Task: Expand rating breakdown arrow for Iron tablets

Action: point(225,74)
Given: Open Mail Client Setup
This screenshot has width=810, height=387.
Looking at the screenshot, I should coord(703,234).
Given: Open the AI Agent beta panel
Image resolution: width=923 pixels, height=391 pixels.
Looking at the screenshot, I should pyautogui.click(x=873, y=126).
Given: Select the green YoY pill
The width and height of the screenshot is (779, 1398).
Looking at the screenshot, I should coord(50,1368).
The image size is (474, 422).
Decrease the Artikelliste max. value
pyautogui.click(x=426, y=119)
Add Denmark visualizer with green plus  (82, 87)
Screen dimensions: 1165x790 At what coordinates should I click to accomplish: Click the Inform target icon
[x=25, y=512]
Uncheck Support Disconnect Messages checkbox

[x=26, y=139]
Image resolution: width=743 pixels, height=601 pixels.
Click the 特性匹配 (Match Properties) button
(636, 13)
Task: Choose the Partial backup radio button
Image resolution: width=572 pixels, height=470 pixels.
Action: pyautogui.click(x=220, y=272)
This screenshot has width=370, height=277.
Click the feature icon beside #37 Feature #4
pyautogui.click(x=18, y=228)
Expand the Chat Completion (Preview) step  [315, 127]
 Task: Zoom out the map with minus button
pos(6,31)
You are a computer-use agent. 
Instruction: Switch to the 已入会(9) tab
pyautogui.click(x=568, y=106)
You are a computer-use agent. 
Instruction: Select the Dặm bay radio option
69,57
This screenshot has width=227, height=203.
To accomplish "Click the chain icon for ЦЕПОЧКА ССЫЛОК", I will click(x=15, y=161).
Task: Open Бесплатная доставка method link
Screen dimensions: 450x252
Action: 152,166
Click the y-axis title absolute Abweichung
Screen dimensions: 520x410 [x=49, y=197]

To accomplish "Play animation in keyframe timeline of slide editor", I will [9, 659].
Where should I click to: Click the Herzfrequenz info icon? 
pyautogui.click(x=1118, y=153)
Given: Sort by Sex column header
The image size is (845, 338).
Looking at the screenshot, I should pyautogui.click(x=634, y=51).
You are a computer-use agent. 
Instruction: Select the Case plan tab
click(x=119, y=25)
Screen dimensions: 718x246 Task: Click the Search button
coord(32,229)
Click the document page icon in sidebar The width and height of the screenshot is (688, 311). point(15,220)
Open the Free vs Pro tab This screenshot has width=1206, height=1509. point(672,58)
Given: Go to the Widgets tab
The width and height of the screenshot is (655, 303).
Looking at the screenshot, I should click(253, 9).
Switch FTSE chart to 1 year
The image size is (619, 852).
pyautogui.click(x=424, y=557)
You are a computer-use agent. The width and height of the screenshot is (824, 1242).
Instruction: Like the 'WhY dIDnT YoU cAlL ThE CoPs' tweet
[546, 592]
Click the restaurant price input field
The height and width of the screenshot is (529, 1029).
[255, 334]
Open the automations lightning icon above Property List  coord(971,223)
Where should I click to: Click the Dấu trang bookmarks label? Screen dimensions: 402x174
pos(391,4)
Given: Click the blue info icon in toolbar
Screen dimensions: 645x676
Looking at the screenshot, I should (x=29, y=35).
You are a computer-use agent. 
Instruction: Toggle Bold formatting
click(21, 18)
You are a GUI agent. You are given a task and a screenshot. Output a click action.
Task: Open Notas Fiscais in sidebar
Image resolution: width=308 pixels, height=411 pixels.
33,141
┄┄┄┄┄┄
→ **WORK TO BE COMPLETED**
Extract every line of the items above that contains the string "Expand", treating uppercase and lowercase letters as distinct.

→ **SOLUTION FOR THIS TASK**
Task: Expand rating breakdown arrow for Iron tablets
Expand the Chat Completion (Preview) step  [315, 127]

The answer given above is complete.